Alzheimer's Research as Rejuvenation Biotechnology

In the view of the SENS Research Foundation, some of the present large-scale scientific work to reverse the accumulation of beta-amyloid protein (Aβ) associated with Alzheimer's disease (AD) is a form of rejuvenation biotechnology. Amyloids of all sorts are on the list of aging-associated changes that should be repaired in order to revert old tissue to the same state it had when young. The hope here is that many of the technologies developed by the Alzheimer's research community can be repurposed to address other types of unwanted compounds that accumulate between cells:

A key target for rejuvenation biotechnologies to prevent and arrest the course of AD is the removal of aggregated beta-amyloid protein (Aβ) from the brain. Amongst the constellation of factors playing some role in the pathogenesis of AD, there is now a strong case for the thesis that Aβ aggregates are at the root of its aetiology. Moreover, Aβ has also been implicated in the cognitive deficits clinically present in other age-related neurological diseases. For example, brain Aβ deposits and abnormally low levels of Aβ42 in the cerebrospinal fluid (CSF) discriminate people suffering from Parkinson's disease dementia and dementia with Lewy bodies from those suffering from Parkinson's disease but whose cognition remains intact. And even amongst people whose cognition is still within the normal range, the presence of Aβ plaque as detected [on] Positron Emission Tomography (PET) is associated with cognitive deficits and increased rate and extent of gray mattter atrophy.

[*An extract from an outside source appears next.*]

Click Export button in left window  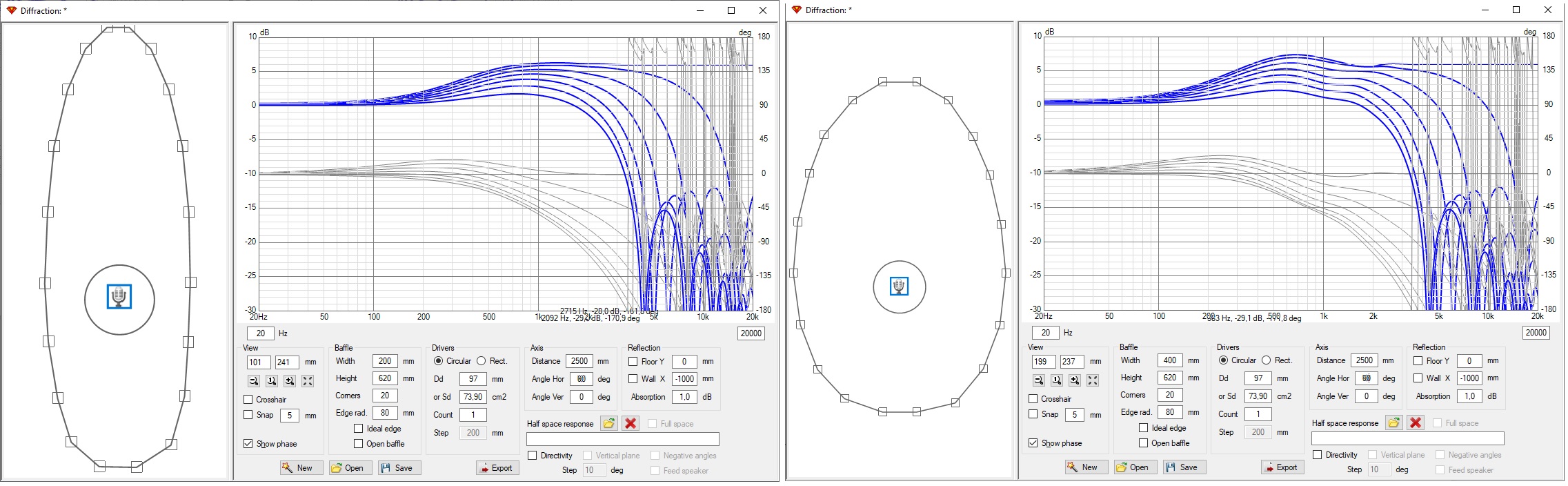tap(497, 468)
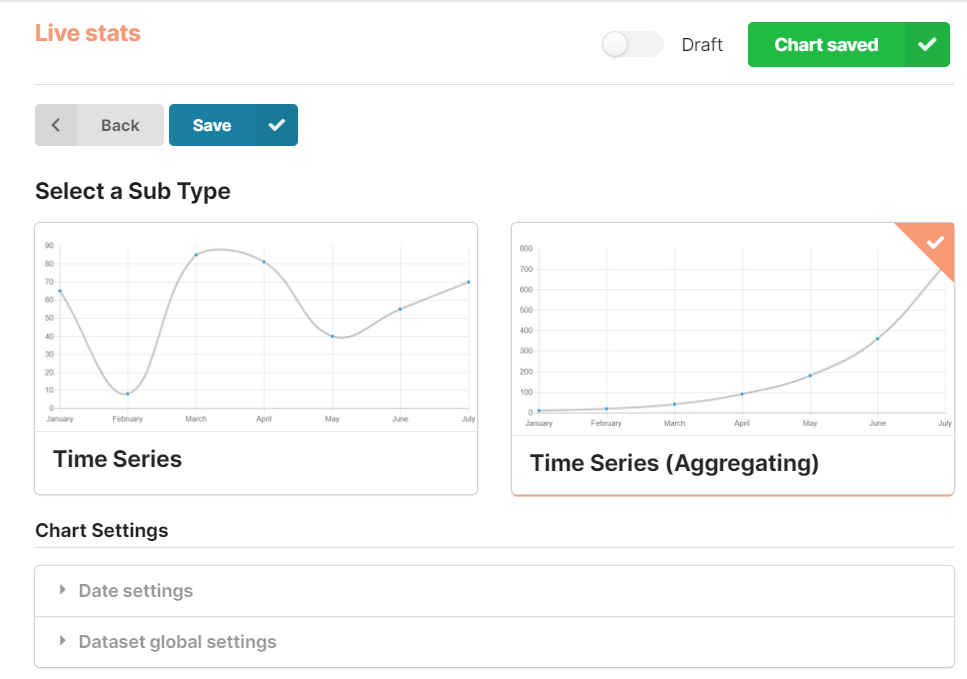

The need for disease-modifying therapies in AD, and the strength of the case for Aβ as a target, have recently driven substantial regulatory reform and innovations in clinical trial design to accommodate more effective testing of Aβ immunotherapies targeting the removal of Aβ from the brain. The first fruits of these changes are the initiation of a series of large, late-stage clinical trials of Aβ vaccines in the early clinical or even preclinical phases of the disease. These reforms have wider and even more hopeful implications, because they open up the path for faster and more meaningful clinical trials of other rejuvenation biotechnologies as they emerge.

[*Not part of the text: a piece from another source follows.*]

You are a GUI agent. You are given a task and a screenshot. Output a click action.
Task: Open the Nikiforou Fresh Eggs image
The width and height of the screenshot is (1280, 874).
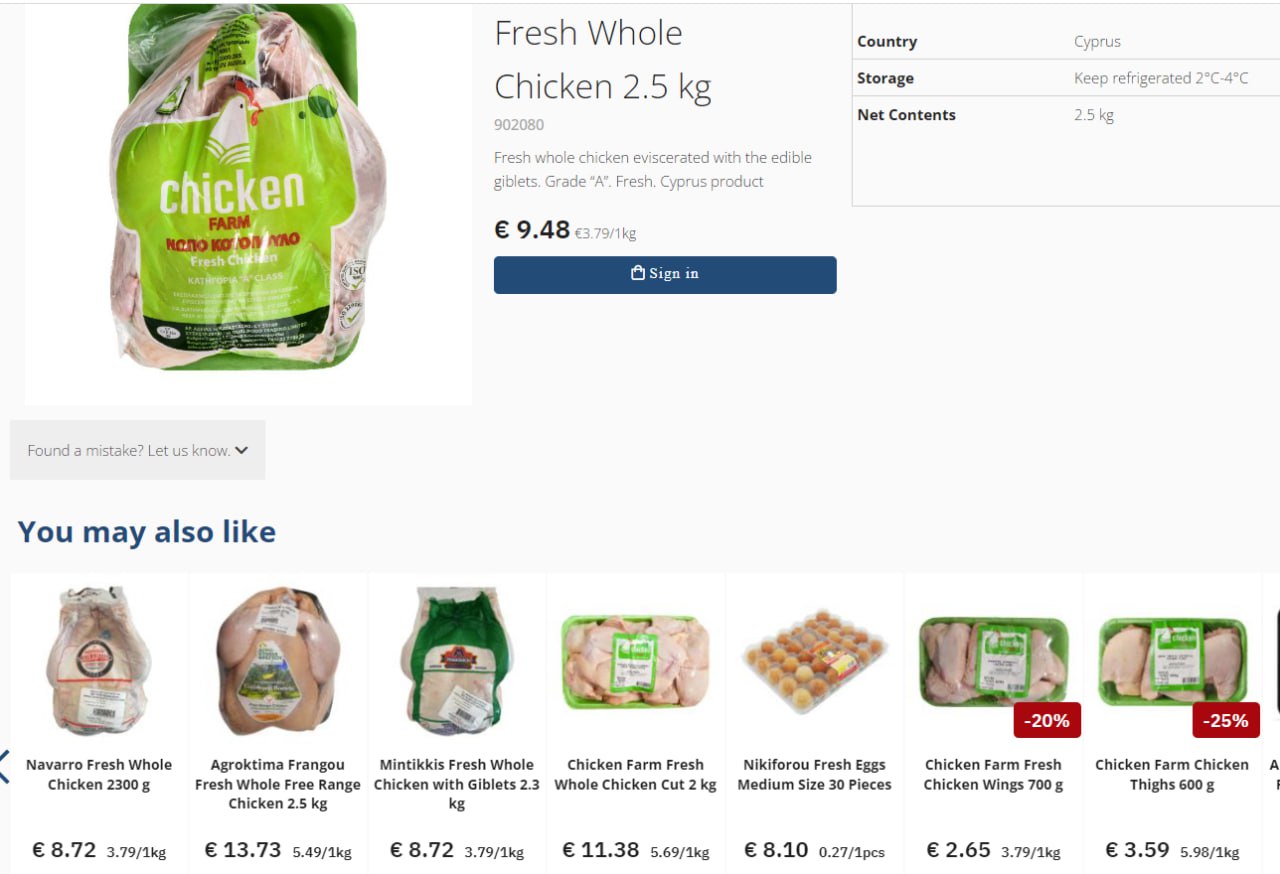pos(815,660)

The move by scientists and regulators to begin administering Aβ immunotherapy not only early in clinical dementia, but during the preclinical phase of the disease, is an extremely important development. The new regulatory posture responds to the recognition that the volunteers in these trials are not merely "at high risk of Alzheimer's," but are fated to dementia (and to the many other diseases and disabilities of aging) unless rescued by rejuvenation biotechnology - a fate, it must be emphasized, shared by us all, as part of the degenerative aging process.